Financial literacy is the ability to make wise money management decisions. Financially literate adults are more likely to have good credit, less debt, and retire on time. Most Americans are aware they need to be saving and investing, but don’t have a strong enough understanding of the fundamentals of how to accomplish their personal goals with fiscal burdens such as student loans holding them back.
Americans aren’t performing well on financial literacy tests
- A recent study by US Bank found that many college students lack basic financial literacy skills. For example, 55% of students were unaware that credit scores are impacted by how much money is in their bank account.
- The average score on the National Financial Educators Council’s “National Financial Literacy Test” is 63%, with only 48% out of 17,000 participants receiving a passing score at the time of this writing. Scores improved as the age of participants increased, with the 50+ age group scoring the best and the 10–14 age group scoring the worst. The 15–18 age group had the highest number of participants and scored an average of 60% overall.

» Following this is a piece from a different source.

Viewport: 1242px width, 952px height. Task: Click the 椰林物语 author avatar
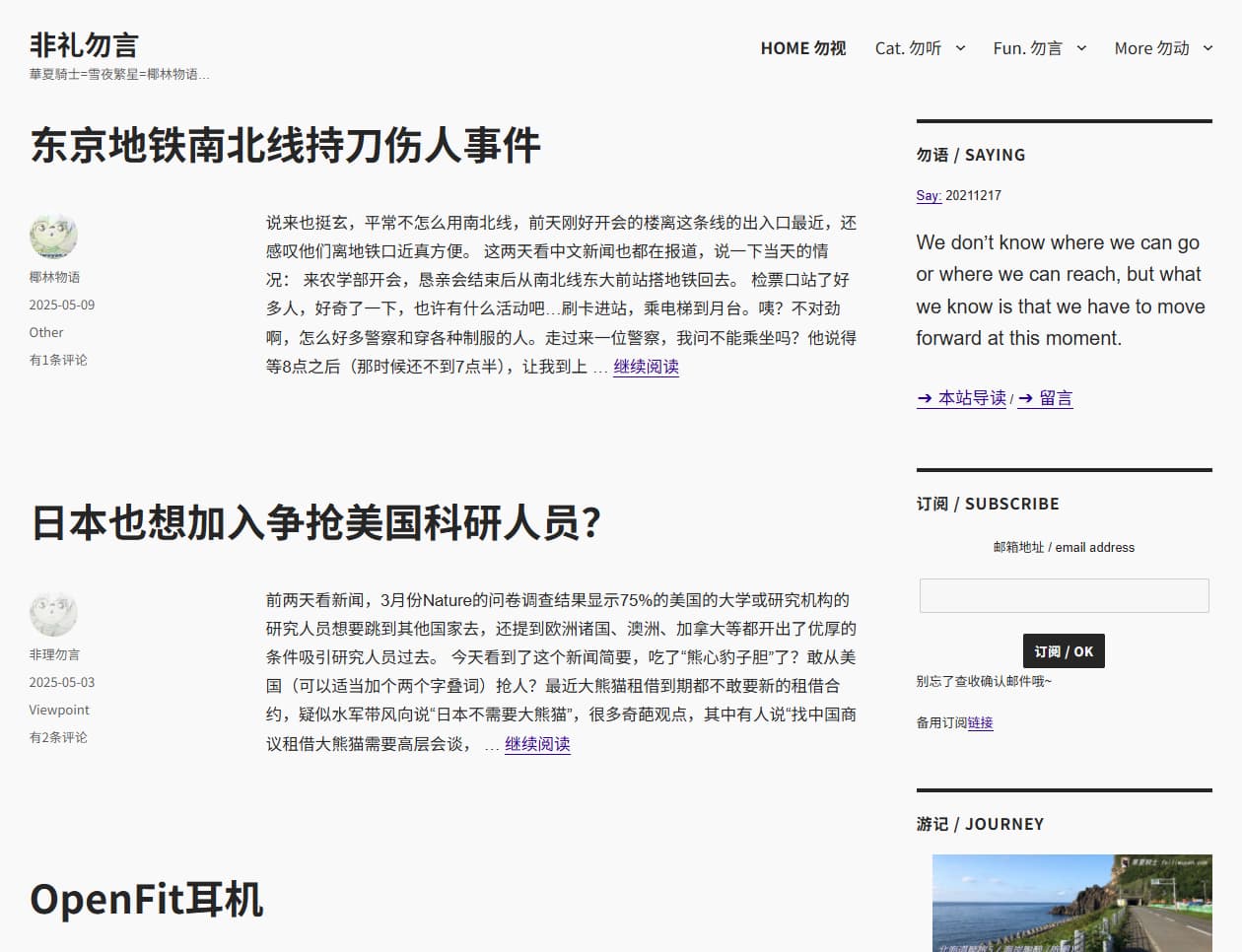coord(53,235)
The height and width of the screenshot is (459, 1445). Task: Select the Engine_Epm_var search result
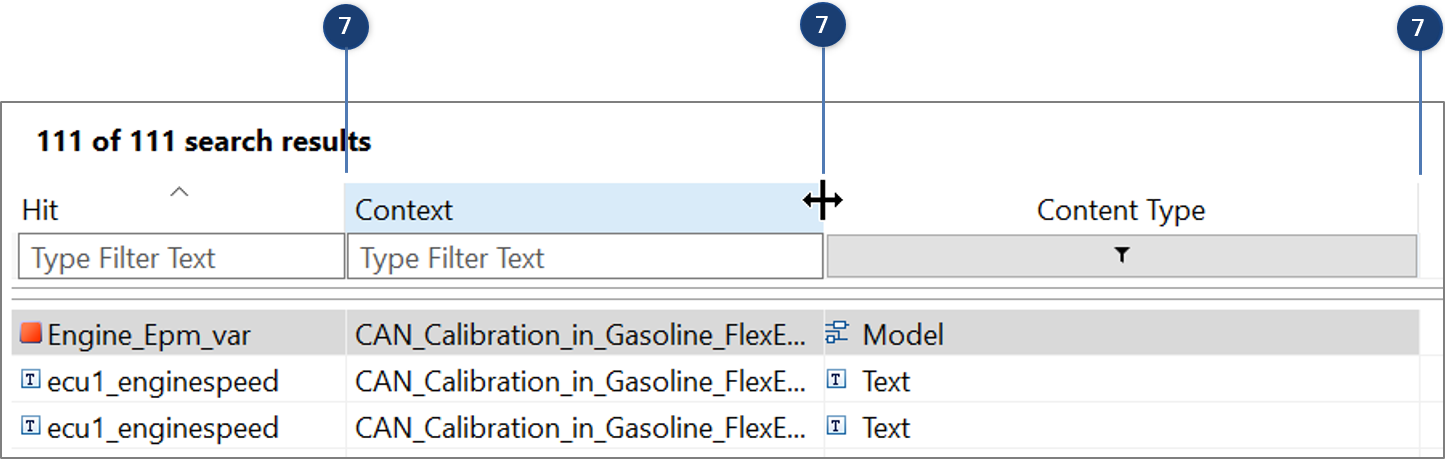click(x=149, y=335)
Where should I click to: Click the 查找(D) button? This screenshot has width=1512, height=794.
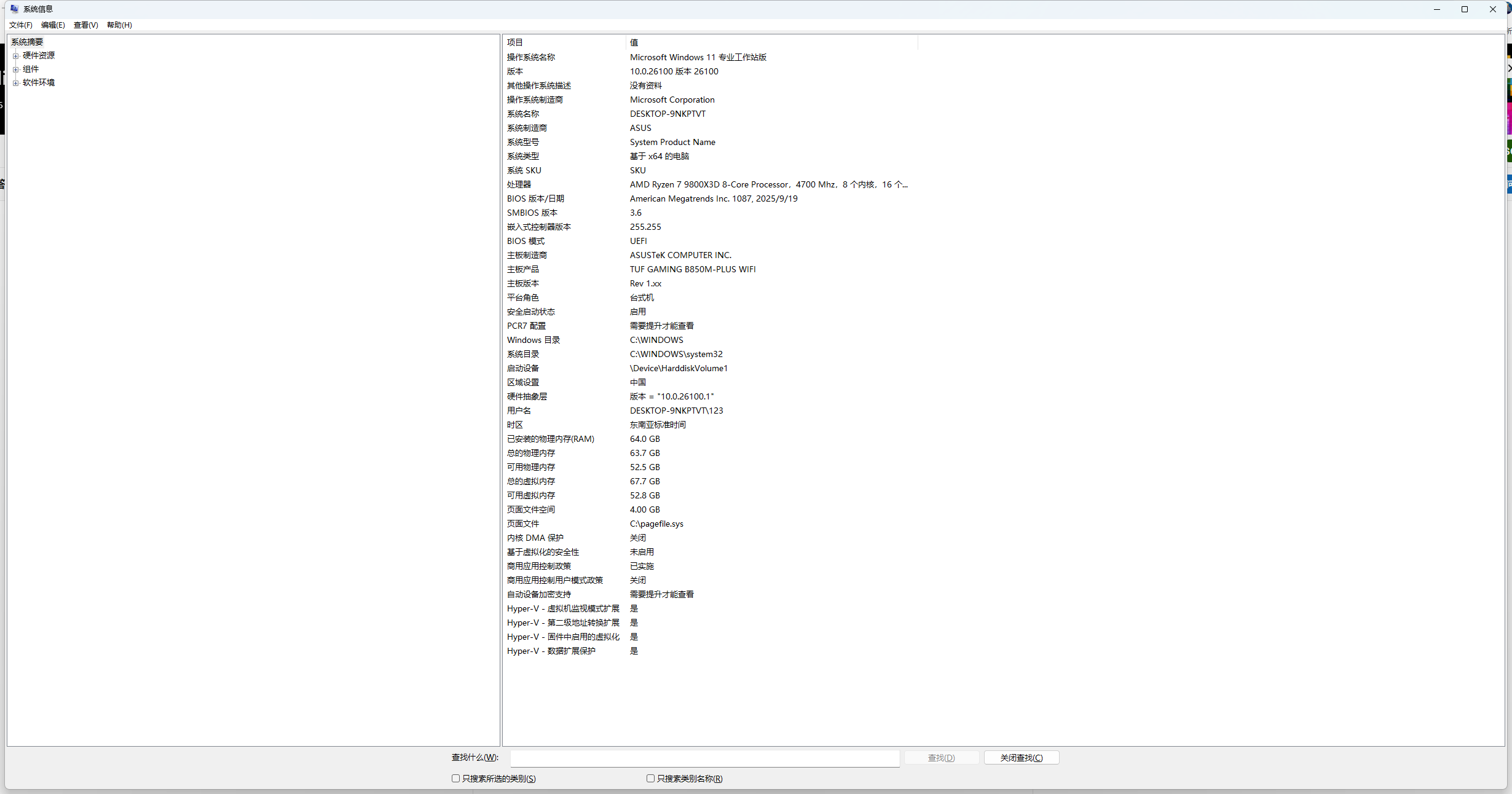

- Another financial literacy quiz created by the Financial Industry Regulatory Authority (FINRA) had very similar results with the majority of adults across all 50 states failing the quiz.

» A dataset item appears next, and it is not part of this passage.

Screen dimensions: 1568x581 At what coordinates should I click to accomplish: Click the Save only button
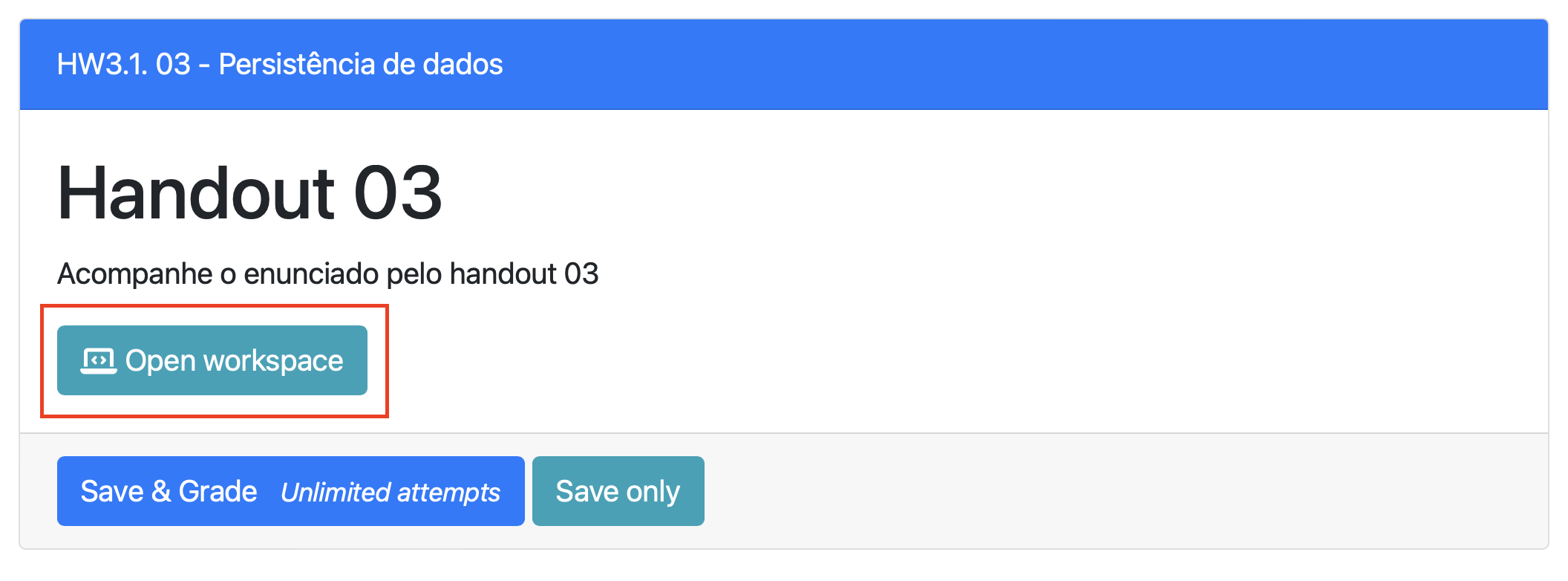click(x=618, y=491)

These tests assess Americans’ knowledge of earning, saving, and growing their money by asking questions about how to build credit or how to calculate interest. This lack of financial literacy contributes to America’s struggle to overcome debt and save for retirement, contributing to the need for financial wellness benefits or education.
Schools could be doing more to teach personal finance
Few states require K-12 curriculum devoted entirely to financial literacy (such as economics courses in high school). However, many educators recognize the need for personal finance education and have found ways to incorporate financial literacy into their language arts and math lessons. As more schools implement personal finance into their curriculum, hopefully financial literacy scores will improve.

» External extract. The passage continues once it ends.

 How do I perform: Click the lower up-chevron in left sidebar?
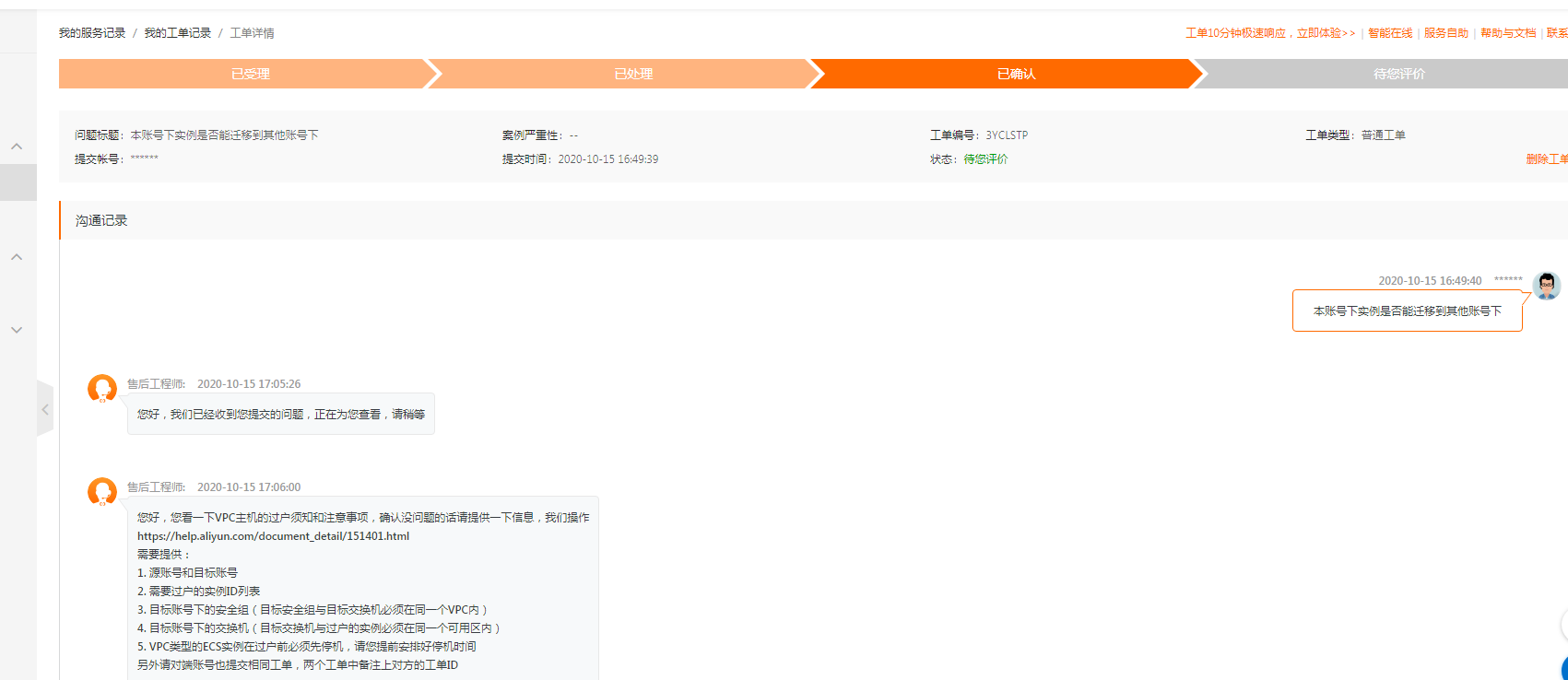[x=17, y=257]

The map below shows the scores for each state’s financial literacy based on a variety of conditions including people’s credit scores, rainy-day funds, and access to public financial education.
The absence of formal financial literacy training through traditional paths of education is feeding the growing demand for financial wellness benefits. Employees desire help managing their income and paying down their debt since they didn’t develop those skills naturally. These employees are worried that they’re not going to have enough money to retire due to growing debts from burdens such as student loans or credit cards.
Forbes reported earlier this year that financial wellness programs are growing in popularity. Since people depend on their jobs to improve their financial situation, it’s prudent that employers take responsibility to include financial wellness into their benefits programs.